🤖 AI Summary
This study identifies three structural biases in large language models’ (LLMs) assessment of press freedom: systematic underestimation (71%–93% of 180 countries rated lower than ground truth), a “democratic paradox” wherein high-freedom countries exhibit anomalous misalignment, and pronounced home-country bias (7%–260% inflated scores for developers’ home nations across five models). Leveraging the World Press Freedom Index (WPFI), we conduct cross-model consistency analysis, bias attribution modeling, and geographic bias quantification across six mainstream LLMs. We introduce the first empirical AI value-alignment framework tailored to global institutional evaluation, demonstrating that LLMs not only fail to accurately reflect real-world democratic practices but also exhibit endogenous biases rooted in training data provenance and development context. This work establishes a critical benchmark and methodological foundation for AI governance, media literacy initiatives, and value calibration of foundation models.
📝 Abstract
As Large Language Models (LLMs) increasingly mediate global information access for millions of users worldwide, their alignment and biases have the potential to shape public understanding and trust in fundamental democratic institutions, such as press freedom. In this study, we uncover three systematic distortions in the way six popular LLMs evaluate press freedom in 180 countries compared to expert assessments of the World Press Freedom Index (WPFI). The six LLMs exhibit a negative misalignment, consistently underestimating press freedom, with individual models rating between 71% to 93% of countries as less free. We also identify a paradoxical pattern we term differential misalignment: LLMs disproportionately underestimate press freedom in countries where it is strongest.

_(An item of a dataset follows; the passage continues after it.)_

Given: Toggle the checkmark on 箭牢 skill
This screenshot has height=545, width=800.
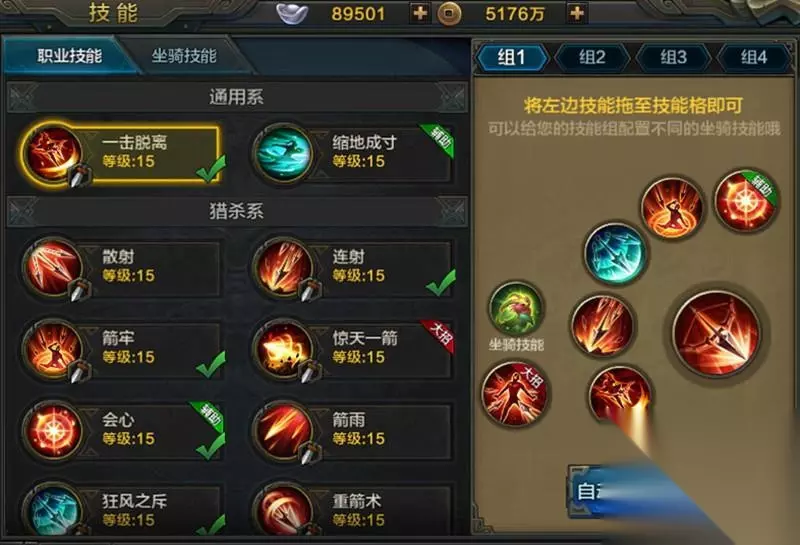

Additionally, five of the six LLMs exhibit positive home bias, rating their home countries' press freedoms more favorably than would be expected given their negative misalignment with the human benchmark. In some cases, LLMs rate their home countries between 7% to 260% more positively than expected. If LLMs are set to become the next search engines and some of the most important cultural tools of our time, they must ensure accurate representations of the state of our human and civic rights globally.